Pension funds invest in various financial products. That means their projections assume some sort of rate of return on those investments. Before the crisis, their projections were perhaps a bit more optimistic than the data supported, but they weren't much more optimistic. The problem, as Baker says, is that we then had a financial crisis that was deeper and longer than anything we've experienced since World War II. "The managers of these funds obviously failed to recognize the housing bubble and the dangers it posed to the economy," Baker writes, "but this was true of the vast majority of economic and business analysts at the time."
This miscalculation, not union greed, is what has left state pension plans in apparent crisis. The conventional analysis right now is that pension plans are underfunded to the tune of about a trillion dollars (though there are good questions about how honestly state pension data are reported). If the stock market had simply performed as well as Treasury bonds in recent years, about $850 billion of that shortfall wouldn't exist. Much of the remaining gap is explained by states cutting back on contributions because they need to balance their wrecked budgets.
But Baker -- who did predict the housing crisis and so has some actual credibility on this subject -- thinks that some analysts have perhaps overlearned the lessons of the past few years. They're predicting rates of return going forward, he argues, that are much lower than what we should expect.
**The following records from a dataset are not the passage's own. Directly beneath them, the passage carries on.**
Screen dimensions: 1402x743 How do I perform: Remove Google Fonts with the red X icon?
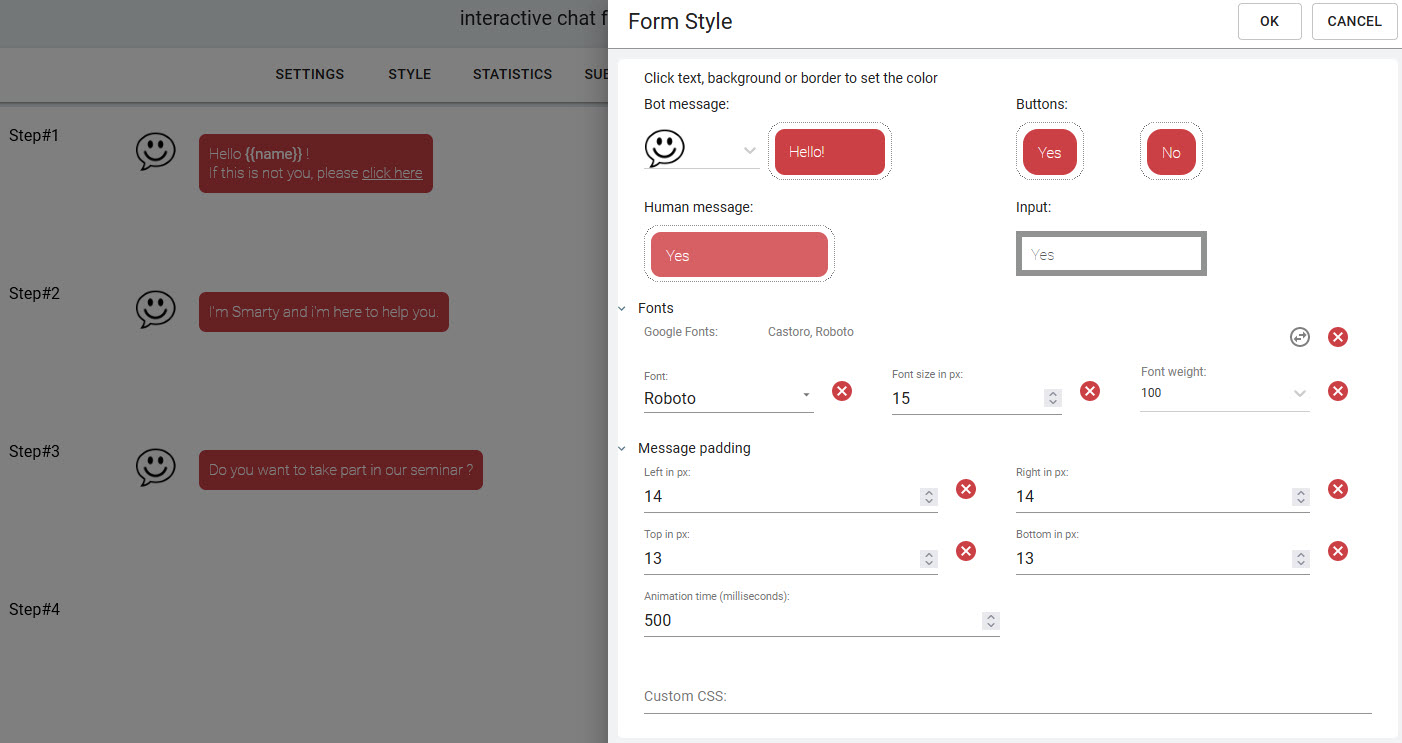point(1338,337)
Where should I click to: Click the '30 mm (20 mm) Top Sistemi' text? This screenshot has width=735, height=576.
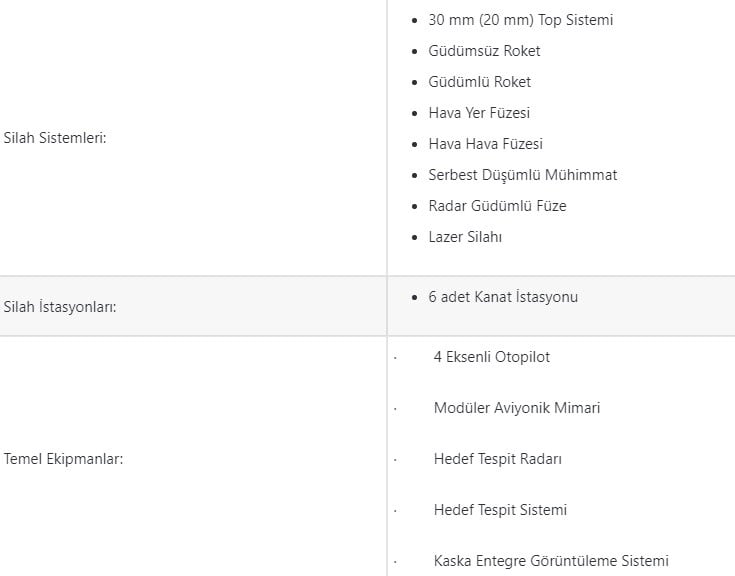point(520,20)
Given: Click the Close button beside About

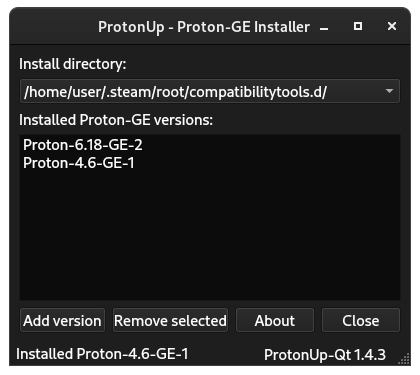Looking at the screenshot, I should [x=361, y=320].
He expects returns averaging around 7 percent from 2012 to 2022 -- not the 4 percent or so that some analysts are predicting.
In the final part of his paper, Baker warns that the dire talk of trillions in unfunded liabilities mainly confuses people. "The relevant context is the size of the projected shortfalls relative to the size of the state economies," he writes. Using data from the National Association of State Pension Fund Administrators -- which show a shortfall of about $650 billion over the next 30 years -- he calculates that the states are looking at funding gaps that range from 0.2 percent of their economies to 0.5 percent. Not nothing, but not an unmanageable crisis. The only way it becomes an unmanageable crisis is if the economy never recovers and thus the rates of return end up lower than we would expect and state economies end up smaller than we expect. But in that case, state pensions will be the least of our problems.